Written task – Repeat the lines below verbatim, starting at the line that contains "Select the Line tool" and ending at the line that contains "coord(545,238)", with both of those lines included.

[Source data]
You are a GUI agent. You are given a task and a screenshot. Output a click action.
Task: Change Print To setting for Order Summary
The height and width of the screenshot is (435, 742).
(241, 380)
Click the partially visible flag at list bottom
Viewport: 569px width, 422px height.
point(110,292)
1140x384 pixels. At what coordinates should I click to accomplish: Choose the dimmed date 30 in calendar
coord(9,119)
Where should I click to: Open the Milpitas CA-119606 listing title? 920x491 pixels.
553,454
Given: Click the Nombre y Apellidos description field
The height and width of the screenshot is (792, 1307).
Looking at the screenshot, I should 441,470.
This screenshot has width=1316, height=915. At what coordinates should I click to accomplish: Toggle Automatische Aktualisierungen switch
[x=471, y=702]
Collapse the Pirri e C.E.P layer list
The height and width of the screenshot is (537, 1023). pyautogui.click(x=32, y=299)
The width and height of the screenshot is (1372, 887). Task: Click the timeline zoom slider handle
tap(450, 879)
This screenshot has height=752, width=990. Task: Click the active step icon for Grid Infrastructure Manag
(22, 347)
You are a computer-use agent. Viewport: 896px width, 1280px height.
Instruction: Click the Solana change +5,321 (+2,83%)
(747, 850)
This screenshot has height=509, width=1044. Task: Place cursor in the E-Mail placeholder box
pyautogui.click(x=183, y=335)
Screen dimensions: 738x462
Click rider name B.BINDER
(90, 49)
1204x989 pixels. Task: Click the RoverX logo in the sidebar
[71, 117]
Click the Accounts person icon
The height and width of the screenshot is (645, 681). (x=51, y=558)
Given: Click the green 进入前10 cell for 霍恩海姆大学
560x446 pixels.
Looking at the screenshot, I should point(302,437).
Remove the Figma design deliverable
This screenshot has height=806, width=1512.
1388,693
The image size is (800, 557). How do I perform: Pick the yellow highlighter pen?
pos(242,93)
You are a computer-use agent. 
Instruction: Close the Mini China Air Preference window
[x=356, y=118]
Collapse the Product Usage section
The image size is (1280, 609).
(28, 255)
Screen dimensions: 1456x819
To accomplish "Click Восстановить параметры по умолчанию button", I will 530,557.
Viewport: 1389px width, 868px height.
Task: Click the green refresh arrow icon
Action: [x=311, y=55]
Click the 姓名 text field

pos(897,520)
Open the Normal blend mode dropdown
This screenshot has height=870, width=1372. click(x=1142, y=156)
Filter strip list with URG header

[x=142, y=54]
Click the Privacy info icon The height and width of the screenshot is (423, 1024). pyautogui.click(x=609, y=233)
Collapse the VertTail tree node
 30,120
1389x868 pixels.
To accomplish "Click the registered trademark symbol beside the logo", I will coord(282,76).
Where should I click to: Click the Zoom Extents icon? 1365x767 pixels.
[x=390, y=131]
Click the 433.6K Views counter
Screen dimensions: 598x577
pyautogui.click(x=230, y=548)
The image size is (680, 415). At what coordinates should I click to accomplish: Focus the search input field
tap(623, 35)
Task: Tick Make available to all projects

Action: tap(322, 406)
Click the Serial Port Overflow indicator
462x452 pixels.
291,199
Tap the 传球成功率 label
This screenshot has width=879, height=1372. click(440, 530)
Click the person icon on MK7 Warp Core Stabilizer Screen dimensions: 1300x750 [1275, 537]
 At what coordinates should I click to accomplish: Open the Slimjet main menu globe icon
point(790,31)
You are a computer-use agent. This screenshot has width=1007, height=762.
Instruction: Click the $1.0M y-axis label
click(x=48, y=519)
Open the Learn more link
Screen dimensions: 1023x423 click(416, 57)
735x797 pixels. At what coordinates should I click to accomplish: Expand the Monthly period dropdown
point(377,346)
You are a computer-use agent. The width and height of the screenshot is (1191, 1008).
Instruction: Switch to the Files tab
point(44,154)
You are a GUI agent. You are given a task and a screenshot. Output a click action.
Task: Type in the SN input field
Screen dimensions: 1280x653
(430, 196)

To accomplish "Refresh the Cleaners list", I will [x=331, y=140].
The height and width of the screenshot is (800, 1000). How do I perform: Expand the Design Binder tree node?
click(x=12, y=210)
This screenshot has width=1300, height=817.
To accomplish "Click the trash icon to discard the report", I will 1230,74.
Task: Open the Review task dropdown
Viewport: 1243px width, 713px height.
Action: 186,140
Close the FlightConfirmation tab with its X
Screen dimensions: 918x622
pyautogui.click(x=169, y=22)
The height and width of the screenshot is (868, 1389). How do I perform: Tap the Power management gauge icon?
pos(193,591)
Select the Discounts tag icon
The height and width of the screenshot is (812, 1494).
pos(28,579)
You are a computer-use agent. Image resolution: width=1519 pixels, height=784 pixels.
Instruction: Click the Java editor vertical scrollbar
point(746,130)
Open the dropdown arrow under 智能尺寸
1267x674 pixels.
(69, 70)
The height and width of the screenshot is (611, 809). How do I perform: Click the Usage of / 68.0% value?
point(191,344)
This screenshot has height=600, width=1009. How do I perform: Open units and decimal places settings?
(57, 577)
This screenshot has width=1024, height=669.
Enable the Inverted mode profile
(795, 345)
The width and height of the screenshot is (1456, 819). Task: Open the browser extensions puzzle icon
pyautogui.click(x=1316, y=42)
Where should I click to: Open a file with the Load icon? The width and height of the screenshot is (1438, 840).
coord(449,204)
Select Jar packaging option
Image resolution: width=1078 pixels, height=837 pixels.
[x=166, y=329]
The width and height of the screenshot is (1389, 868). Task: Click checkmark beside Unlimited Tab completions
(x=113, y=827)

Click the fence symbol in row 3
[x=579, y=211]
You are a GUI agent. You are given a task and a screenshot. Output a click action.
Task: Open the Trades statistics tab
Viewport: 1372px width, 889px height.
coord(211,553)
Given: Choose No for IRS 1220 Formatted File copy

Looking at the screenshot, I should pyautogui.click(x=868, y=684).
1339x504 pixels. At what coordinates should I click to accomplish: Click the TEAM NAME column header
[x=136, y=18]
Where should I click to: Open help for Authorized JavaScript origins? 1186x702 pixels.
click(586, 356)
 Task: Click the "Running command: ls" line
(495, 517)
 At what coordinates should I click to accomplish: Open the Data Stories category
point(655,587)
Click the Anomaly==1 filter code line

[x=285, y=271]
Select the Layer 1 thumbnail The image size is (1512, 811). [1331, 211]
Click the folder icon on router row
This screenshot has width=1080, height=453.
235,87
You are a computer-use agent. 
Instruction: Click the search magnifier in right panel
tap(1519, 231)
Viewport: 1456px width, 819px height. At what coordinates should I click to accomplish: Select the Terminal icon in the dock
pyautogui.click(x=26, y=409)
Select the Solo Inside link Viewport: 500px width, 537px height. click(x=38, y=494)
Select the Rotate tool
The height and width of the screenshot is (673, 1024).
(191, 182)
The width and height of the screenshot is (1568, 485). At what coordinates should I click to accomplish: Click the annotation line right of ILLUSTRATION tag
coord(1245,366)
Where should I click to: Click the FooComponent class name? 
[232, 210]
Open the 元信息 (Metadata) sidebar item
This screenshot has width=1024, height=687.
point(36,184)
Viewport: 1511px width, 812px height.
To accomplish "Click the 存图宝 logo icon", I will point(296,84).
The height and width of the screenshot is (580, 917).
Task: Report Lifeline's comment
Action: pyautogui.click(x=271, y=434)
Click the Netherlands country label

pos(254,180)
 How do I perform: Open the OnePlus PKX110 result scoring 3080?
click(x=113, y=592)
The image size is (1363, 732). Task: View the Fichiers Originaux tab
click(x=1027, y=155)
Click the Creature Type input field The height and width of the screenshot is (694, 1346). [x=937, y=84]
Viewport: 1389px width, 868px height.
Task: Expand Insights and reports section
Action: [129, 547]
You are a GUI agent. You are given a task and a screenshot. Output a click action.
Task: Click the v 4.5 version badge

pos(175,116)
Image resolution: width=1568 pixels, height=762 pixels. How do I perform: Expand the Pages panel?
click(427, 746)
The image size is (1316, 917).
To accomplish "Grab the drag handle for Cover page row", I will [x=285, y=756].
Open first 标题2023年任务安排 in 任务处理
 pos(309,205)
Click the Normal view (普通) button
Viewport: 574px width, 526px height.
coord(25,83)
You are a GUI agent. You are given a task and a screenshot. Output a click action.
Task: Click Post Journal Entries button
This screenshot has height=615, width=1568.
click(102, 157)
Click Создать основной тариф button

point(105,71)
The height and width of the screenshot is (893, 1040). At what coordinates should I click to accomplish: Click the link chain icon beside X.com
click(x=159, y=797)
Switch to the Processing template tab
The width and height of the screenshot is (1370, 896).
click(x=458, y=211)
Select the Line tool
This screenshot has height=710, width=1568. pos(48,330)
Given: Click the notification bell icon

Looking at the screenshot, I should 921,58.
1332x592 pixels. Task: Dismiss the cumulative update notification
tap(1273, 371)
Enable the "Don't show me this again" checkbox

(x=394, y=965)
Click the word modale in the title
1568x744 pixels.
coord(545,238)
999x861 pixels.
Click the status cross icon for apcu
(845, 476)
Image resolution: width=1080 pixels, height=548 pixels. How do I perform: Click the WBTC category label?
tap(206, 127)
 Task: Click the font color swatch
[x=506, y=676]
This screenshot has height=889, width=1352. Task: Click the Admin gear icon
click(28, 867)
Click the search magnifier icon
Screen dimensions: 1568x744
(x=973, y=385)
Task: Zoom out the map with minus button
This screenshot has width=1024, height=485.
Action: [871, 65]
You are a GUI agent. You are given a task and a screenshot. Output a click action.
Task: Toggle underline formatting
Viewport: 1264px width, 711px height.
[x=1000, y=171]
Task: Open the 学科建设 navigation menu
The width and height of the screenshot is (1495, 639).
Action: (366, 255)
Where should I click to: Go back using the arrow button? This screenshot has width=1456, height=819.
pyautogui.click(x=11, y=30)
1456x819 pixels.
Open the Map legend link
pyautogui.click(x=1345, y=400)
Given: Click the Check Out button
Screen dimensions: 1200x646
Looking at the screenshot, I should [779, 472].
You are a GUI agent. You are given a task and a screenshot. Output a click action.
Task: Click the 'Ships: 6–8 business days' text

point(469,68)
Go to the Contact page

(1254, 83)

Correct output –
Select the Line tool
This screenshot has height=710, width=1568. pos(48,330)
Given: Click the notification bell icon

Looking at the screenshot, I should 921,58.
1332x592 pixels. Task: Dismiss the cumulative update notification
tap(1273, 371)
Enable the "Don't show me this again" checkbox

(x=394, y=965)
Click the word modale in the title
1568x744 pixels.
coord(545,238)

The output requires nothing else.